There should be an increase in either UDP or UDS traffic packet counts from the resultant output after the configuration has been properly established.
| Transport | Command | Pod | Container |
|:---------------|----------------------------------------------------------------------------|---------------|-----------|
| `UDP`\|\|`UDS` | `agent status` | datadog-agent | agent |
<Tabs>
<CodeBlockConfig heading={"UDP"}>
```shell
# Example: UDP Packet and Metric Packet Traffic Increase
=========
DogStatsD
=========
Event Packets: 0
Event Parse Errors: 0
Metric Packets: 5,908
Metric Parse Errors: 0
Service Check Packets: 0
Service Check Parse Errors: 0
Udp Bytes: 636,872
Udp Packet Reading Errors: 0
Udp Packets: 3,300
Uds Bytes: 0
Uds Origin Detection Errors: 0
Uds Packet Reading Errors: 0
Uds Packets: 0
Unterminated Metric Errors: 0
```
</CodeBlockConfig>
<CodeBlockConfig heading={"UDS"}>
```shell
# Example: UDS Packet and Metric Packet Traffic Increase
=========
DogStatsD
=========
Event Packets: 0
Event Parse Errors: 0
Metric Packets: 30,523
Metric Parse Errors: 0
Service Check Packets: 0
Service Check Parse Errors: 0
Udp Bytes: 124,635
Udp Packet Reading Errors: 0
Udp Packets: 731
Uds Bytes: 2,957,433
Uds Origin Detection Errors: 0
Uds Packet Reading Errors: 0
Uds Packets: 11,563
Unterminated Metric Errors: 0
```
</CodeBlockConfig>
</Tabs>
Traffic verification can also be accomplished using the `netstat` command line utility from a consul-server expected to be submitting
metrics data to Datadog.
<Note>
Using <code>netstat</code> requires privileged container permissions to install <code>open-bsd</code> networking tools on the consul-server for testing.
</Note>
| Transport | Command | Pod | Container |
|:-----------------|-----------|---------------|-----------|
| `UDP` \|\| `UDS` | `netstat` | consul-server | consul |
<Tabs>
<CodeBlockConfig heading={"UDP"}>
```shell
$ netstat -nup | grep "172.28.13.12:8125.*ESTABLISHED
udp 0 0 127.0.0.1:53874 127.0.0.1:8125 ESTABLISHED 23176/consul
```
</CodeBlockConfig>
<CodeBlockConfig heading={"UDS"}>
```shell
$ netstat -x
Active UNIX domain sockets (w/o servers)
Proto RefCnt Flags Type State I-Node Path
unix 2 [ ] DGRAM CONNECTED 15952473
unix 2 [ ] DGRAM 15652537 @9d10c
```
</CodeBlockConfig>
</Tabs>
UDS provides the additional capability for verification by sending a test metrics packet to the Unix Socket configured.
<Note>
Using <code>netcat</code> (nc) requires privileged container permissions to install <code>open-bsd</code> networking tools on the consul-server for testing.
</Note>
| Transport | Command | Pod | Container |
|:----------|---------|---------------|-----------|
| `UDS` | `nc` | consul-server | consul |
<CodeBlockConfig heading={"UDS"}>
```shell
$ echo -n "custom.metric.name:1|c" | nc -U -u -w1 /var/run/datadog/dsd.socket
Bound on /tmp/nc-IjJkoG/recv.sock
```
</CodeBlockConfig>
#### Use Case
DogstatsD integration provides full-scope metrics collection from Consul, and minimizes access control configuration requirements as traffic
flow is outbound (toward the Datadog Agent) as opposed to inbound (toward the `/v1/agent/metrics/` API endpoint).

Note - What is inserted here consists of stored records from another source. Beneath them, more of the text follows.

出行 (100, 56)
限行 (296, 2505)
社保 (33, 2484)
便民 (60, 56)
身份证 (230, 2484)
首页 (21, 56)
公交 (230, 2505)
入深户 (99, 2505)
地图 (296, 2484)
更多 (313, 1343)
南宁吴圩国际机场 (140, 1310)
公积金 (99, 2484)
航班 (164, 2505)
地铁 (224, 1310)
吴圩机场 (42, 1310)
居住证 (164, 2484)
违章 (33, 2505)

#### Metrics Data Collected
- Full list of metrics sent via DogstatsD consists of those listed in the [Agent Telemetry](https://developer.hashicorp.com/consul/docs/agent/telemetry) documentation.
## Datadog Checks: Official Consul Integration
The Datadog Agent package includes official third-party integrations for built-in availability upon agent deployment.
The Consul Integration Datadog checks provided some additional metric verification checks that leverage Consul's built-in feature-set, and help monitor Consul
during normal operation beyond that of Consul's available metrics.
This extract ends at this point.